Working at home most of the time is a double-edged sword. I had a productive day, although my working hours are now split more than ever into work and other things.
I finally got some bills paid, made arrangements for student loans, emailed back and forth with some doctors, tried to make arrangements to adopt out a cat we’ve been fostering for waaaaayyyyy too long, etc., etc. etc.
The best distraction of the workday, without a doubt, is Daddy Daycare. Feeding, chatting, singing, and playing with the Little Owl is pure joy. Watching her little face light up when I walk into the room is exhilarating.

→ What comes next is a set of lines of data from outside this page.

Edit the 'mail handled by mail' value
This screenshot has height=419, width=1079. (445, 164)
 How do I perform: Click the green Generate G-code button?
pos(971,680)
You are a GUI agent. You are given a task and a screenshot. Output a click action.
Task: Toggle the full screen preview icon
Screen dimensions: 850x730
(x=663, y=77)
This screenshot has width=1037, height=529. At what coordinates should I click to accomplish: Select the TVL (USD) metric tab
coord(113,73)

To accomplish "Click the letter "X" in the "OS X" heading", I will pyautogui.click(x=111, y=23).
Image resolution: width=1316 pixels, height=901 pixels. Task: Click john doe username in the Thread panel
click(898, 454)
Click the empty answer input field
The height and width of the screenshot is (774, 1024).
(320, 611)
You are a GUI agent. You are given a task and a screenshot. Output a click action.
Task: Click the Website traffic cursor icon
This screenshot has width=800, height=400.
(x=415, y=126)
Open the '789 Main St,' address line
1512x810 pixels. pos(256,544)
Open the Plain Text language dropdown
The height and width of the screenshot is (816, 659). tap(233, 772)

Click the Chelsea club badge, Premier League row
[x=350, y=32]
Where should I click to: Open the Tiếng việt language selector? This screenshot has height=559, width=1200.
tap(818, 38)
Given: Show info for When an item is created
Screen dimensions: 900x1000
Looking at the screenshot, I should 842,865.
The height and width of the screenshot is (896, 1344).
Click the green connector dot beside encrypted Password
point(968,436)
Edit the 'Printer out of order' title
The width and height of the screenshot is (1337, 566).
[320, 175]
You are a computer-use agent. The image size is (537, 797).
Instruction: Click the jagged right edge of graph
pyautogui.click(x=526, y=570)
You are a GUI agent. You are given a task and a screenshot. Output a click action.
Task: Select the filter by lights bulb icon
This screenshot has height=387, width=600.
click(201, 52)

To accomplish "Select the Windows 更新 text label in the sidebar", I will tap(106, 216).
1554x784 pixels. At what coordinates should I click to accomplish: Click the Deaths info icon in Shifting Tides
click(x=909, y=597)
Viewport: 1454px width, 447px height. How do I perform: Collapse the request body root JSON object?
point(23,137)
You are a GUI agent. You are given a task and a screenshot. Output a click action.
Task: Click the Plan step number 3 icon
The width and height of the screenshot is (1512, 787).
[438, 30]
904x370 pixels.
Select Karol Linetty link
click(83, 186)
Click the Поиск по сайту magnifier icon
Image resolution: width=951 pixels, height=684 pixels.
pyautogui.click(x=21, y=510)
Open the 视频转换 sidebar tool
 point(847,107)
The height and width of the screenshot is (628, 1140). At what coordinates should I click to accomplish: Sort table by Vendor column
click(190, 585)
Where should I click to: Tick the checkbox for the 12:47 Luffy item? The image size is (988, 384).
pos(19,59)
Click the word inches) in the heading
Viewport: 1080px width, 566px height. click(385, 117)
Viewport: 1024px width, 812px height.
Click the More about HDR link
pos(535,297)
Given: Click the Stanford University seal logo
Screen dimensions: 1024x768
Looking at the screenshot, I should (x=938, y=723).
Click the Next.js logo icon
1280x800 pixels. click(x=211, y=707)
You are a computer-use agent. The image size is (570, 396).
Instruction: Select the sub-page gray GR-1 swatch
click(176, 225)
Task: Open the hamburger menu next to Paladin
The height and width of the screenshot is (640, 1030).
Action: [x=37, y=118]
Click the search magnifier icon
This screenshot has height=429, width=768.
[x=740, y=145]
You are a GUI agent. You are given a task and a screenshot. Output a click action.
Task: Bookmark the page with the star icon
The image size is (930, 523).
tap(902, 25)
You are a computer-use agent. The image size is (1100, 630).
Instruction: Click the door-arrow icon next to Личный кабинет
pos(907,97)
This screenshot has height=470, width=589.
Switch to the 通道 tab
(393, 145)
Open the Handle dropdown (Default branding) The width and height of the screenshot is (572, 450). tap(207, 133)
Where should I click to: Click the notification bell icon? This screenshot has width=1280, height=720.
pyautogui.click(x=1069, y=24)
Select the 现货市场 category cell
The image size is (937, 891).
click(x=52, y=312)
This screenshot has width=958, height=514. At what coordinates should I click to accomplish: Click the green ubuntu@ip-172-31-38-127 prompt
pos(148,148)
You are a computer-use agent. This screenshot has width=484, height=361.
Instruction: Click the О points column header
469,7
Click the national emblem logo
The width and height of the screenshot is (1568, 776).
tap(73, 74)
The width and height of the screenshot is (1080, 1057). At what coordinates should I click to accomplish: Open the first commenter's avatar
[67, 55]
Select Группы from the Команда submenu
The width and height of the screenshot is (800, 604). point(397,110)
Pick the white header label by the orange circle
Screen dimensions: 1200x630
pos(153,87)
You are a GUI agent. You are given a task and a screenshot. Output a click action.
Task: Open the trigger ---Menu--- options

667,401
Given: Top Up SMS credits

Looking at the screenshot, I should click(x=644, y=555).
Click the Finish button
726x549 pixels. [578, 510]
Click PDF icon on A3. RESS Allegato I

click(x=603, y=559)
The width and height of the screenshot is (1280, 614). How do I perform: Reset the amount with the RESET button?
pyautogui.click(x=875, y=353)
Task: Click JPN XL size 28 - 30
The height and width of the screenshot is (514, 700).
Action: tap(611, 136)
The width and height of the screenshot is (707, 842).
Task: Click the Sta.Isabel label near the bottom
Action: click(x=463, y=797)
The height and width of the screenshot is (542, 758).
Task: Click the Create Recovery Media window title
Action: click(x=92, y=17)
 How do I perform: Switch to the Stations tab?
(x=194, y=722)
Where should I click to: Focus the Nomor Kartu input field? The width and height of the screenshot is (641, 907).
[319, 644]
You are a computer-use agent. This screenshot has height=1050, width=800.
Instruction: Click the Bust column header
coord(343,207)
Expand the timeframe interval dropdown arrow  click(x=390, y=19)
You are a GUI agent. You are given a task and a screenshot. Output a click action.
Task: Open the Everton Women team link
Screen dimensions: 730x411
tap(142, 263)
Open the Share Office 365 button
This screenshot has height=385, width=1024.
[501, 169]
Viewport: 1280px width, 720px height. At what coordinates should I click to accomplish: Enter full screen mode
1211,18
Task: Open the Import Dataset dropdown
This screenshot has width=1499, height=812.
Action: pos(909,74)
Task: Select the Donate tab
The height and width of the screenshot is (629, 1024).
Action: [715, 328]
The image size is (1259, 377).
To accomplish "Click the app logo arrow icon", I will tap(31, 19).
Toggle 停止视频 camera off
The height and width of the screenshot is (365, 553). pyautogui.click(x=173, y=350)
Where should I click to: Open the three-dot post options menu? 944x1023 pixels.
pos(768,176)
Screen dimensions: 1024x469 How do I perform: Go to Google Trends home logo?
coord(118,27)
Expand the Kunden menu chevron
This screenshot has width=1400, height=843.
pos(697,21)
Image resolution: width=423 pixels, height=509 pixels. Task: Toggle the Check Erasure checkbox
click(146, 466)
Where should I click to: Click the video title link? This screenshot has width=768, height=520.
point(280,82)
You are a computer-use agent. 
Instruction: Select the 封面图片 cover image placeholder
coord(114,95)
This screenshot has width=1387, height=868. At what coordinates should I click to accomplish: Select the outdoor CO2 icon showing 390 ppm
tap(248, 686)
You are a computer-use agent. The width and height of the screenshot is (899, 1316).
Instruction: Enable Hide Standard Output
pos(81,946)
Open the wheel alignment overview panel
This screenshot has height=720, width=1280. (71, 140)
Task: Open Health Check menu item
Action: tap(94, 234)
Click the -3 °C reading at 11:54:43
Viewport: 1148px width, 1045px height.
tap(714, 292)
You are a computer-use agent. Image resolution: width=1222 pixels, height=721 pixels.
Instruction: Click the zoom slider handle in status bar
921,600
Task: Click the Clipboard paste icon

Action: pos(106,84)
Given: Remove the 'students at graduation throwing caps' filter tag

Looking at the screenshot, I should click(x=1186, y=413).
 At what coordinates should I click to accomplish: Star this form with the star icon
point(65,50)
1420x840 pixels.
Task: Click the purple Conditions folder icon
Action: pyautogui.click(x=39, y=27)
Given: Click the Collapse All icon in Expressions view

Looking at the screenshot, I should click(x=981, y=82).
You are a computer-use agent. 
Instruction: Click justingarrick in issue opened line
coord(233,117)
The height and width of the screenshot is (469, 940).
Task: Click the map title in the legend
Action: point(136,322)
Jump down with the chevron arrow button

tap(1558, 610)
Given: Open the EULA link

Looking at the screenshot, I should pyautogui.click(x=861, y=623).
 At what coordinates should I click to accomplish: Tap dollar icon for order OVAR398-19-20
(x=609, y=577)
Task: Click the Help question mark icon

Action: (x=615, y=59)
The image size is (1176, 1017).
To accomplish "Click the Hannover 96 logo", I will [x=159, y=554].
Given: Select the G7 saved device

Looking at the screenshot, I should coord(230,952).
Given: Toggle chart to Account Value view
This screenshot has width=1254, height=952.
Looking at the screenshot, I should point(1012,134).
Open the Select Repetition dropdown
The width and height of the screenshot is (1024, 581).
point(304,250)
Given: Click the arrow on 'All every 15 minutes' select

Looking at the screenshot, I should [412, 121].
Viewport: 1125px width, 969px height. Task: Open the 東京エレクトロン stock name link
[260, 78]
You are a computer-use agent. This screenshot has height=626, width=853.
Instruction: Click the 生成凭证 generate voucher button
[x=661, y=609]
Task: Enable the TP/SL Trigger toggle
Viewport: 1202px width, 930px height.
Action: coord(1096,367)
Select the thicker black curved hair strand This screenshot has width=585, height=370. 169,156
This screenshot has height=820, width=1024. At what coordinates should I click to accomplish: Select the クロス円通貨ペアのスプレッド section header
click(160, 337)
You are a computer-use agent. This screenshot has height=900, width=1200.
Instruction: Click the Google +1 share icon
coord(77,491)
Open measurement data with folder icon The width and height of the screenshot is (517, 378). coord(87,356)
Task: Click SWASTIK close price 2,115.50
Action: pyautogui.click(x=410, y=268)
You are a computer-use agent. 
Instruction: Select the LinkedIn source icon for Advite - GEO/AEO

Love love love little Getty Spaghetti.
On the Medical Front
I haven’t posted as much as I would like because I am self-employed and Getty’s diagnosis really set me back with work. Also, I have been trying to get up to speed on the medical front.
I am learning that we should be getting Getty a gastric feeding tube (G-Tube or “button”) soon. This is a tube that is inserted through the abdominal wall directly to the stomach for feeding. This is necessary in SMA babies because they will eventually lose the ability to swallow as the muscles weaken over time. Losing the swallow function can lead to food entering the lungs, which can cause pneumonia.
Although Getty passed her swallow test and is doing fine right now, the recommendation is to get the G-Tube now while she still has the strength to undergo the surgical procedure. At the moment, our intention is to get the G-Tube soon, but we probably will not use the G-Tube for feeding until it becomes necessary.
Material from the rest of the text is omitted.